By: Matthew Hill
7th November 2007
The memorandum of understanding (MoU) stipulated that Camec would transfer its 80% ownership of Boss Mining and the Luita plant into the JV, while Gertler's Prairie International would contribute its indirect 80% stake in Savannah Mining, which, in turn, owned half of the Mukondo mine.
Boss owned the other 50% of Mukondo, which was touted to be the richest cobalt mine in the world.
The new JV company would seek a listing on the LSE or TSX "as soon as is reasonably practicable".

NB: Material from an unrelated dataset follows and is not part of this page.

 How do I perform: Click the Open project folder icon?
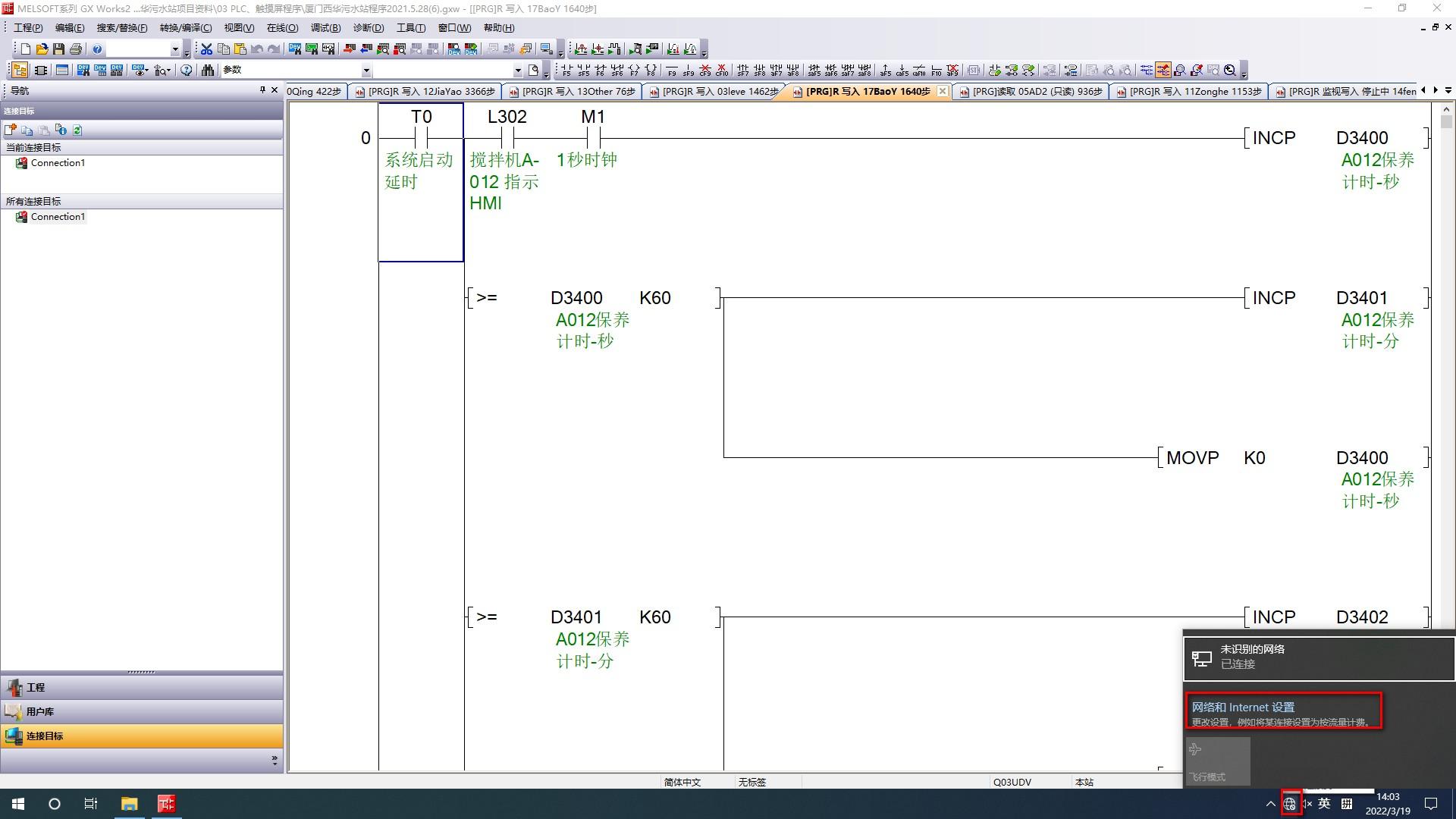click(42, 49)
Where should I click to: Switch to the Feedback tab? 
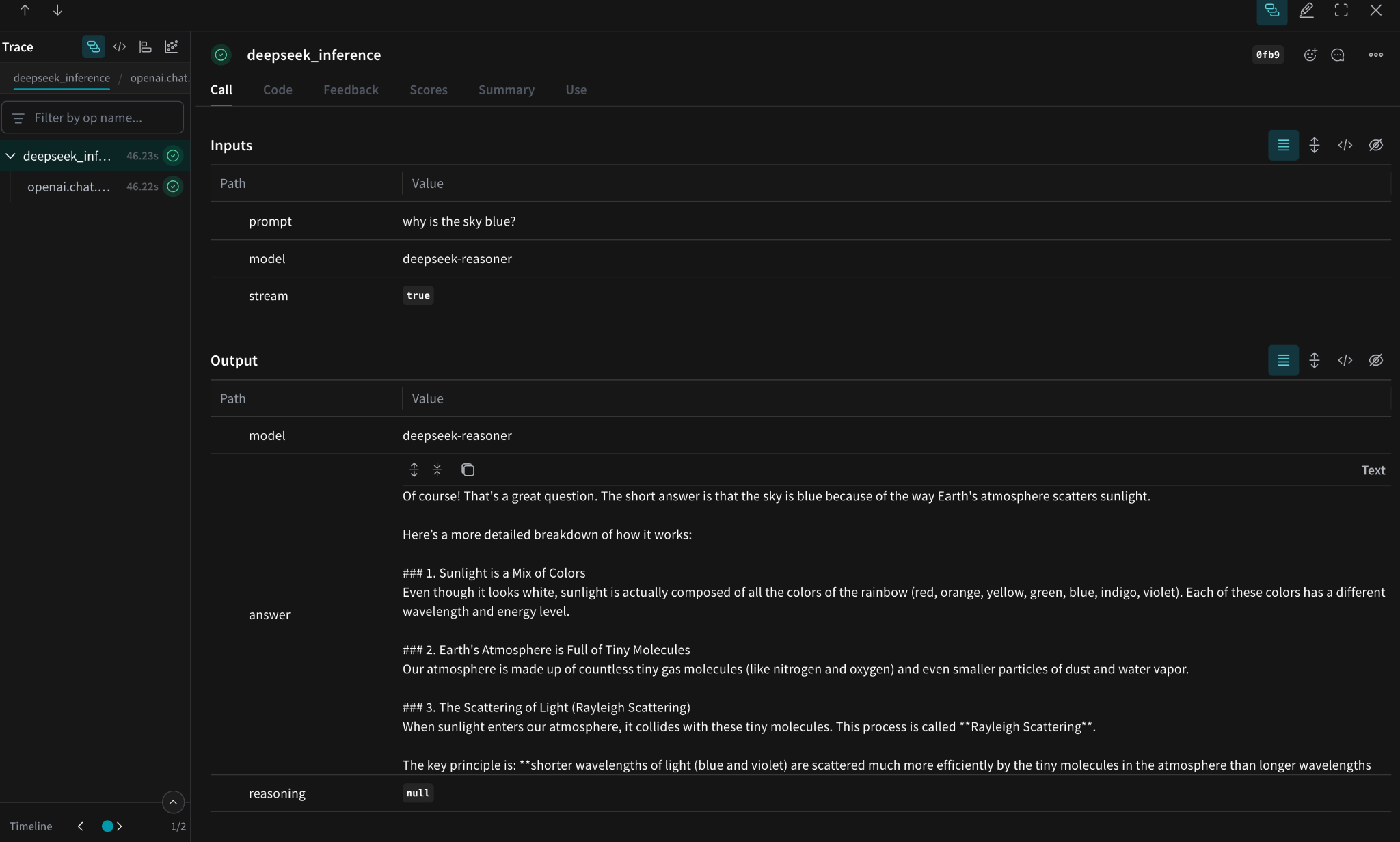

Speculation on Wednesday was that Camec entered into the JV to distance itself from controversial businessman Billy Rautenbach, who had been declared persona non grata in the DRC.
An analyst said that this would make sense.

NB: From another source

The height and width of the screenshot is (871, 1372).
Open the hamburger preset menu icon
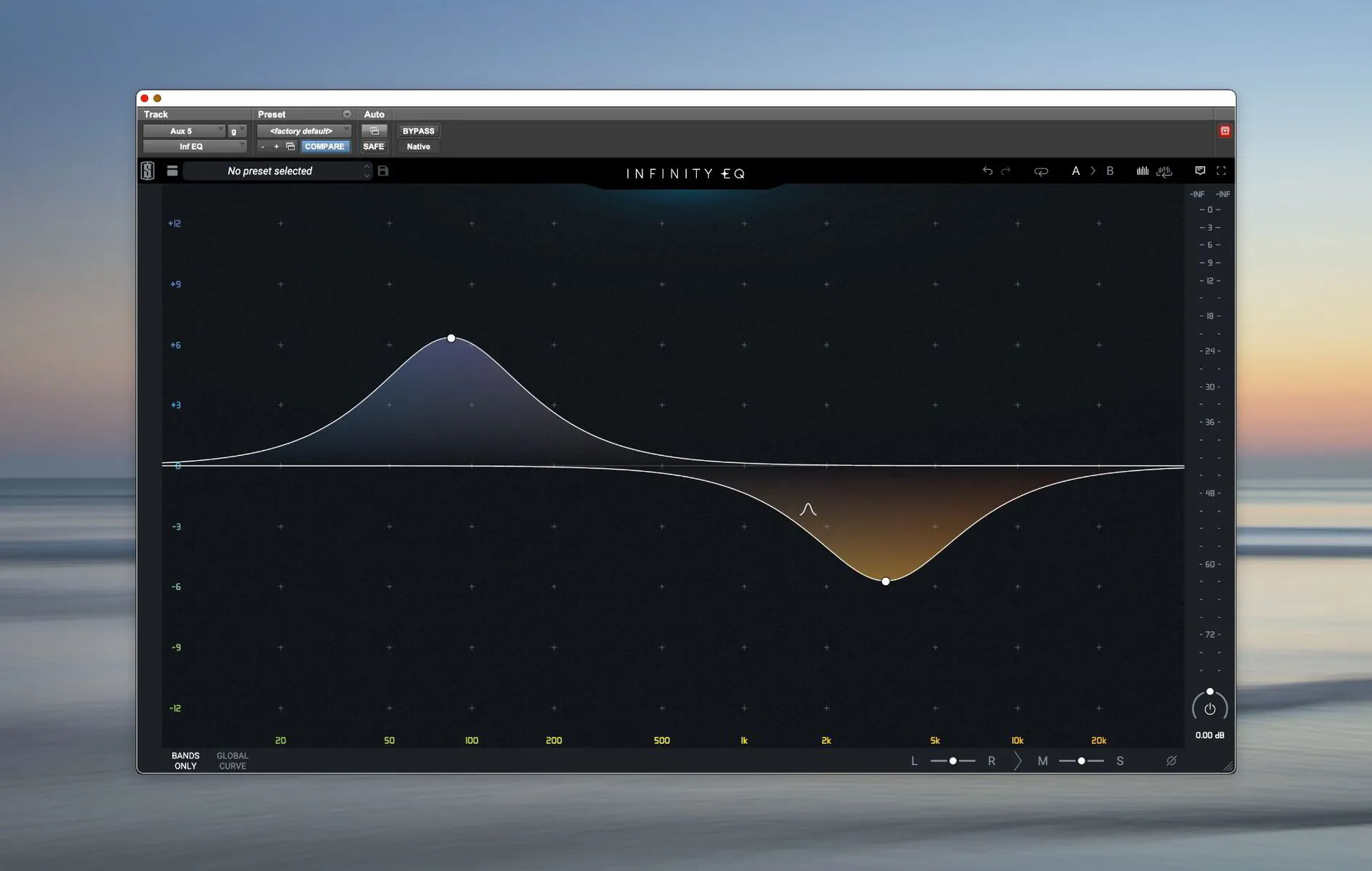point(172,171)
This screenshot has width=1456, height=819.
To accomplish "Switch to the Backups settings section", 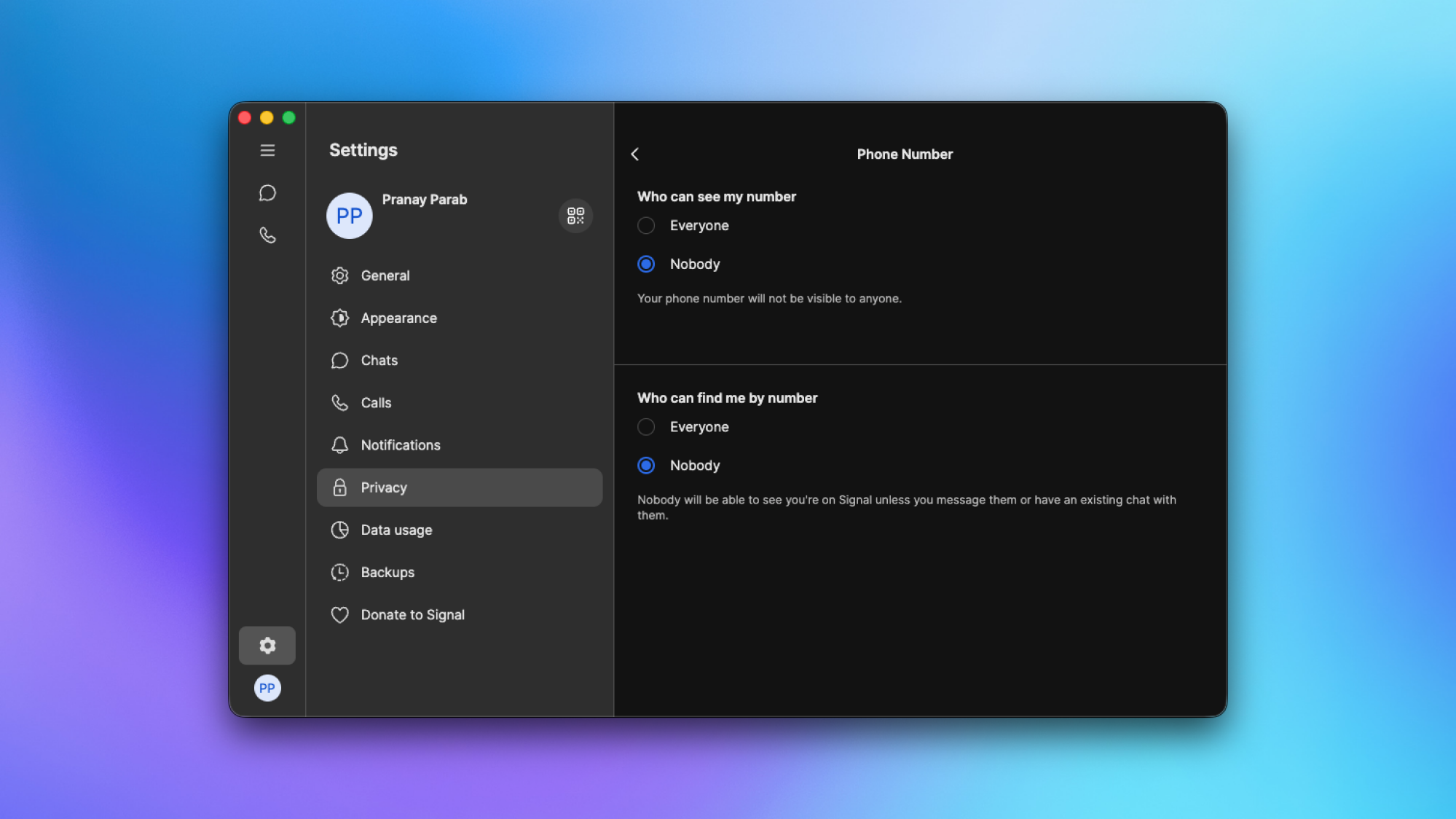I will point(387,572).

"They certainly would have liked to see him excluded from the JV," he said. "I don't think anyone would be too keen on having Billy, with his persona nongrata status, involved as a major stakeholder, so it would make sense."
The MoU's proposed JV was subject to approval from State-owned Gecamines, which also had a stake in Boss, as well as Camec's shareholders.
More DRC consolidation to come
The analyst said that Katanga Mining and Nikanor's merger announced on Tuesday, and now the Camec-Gertler deal, were only the beginning of consolidation of the DRC's copper/cobalt mining sectors.
Interestingly, Gertler was a founding shareholder of LSE-listed Nikanor.
"We've seen some consolidation in the DRC, and I think that the consolidation process is not nearly over," he stated over the telephone.
"The big boys have been shut out, there was talk that Rio Tinto was looking at Katanga Mining, and now they might have to look elsewhere."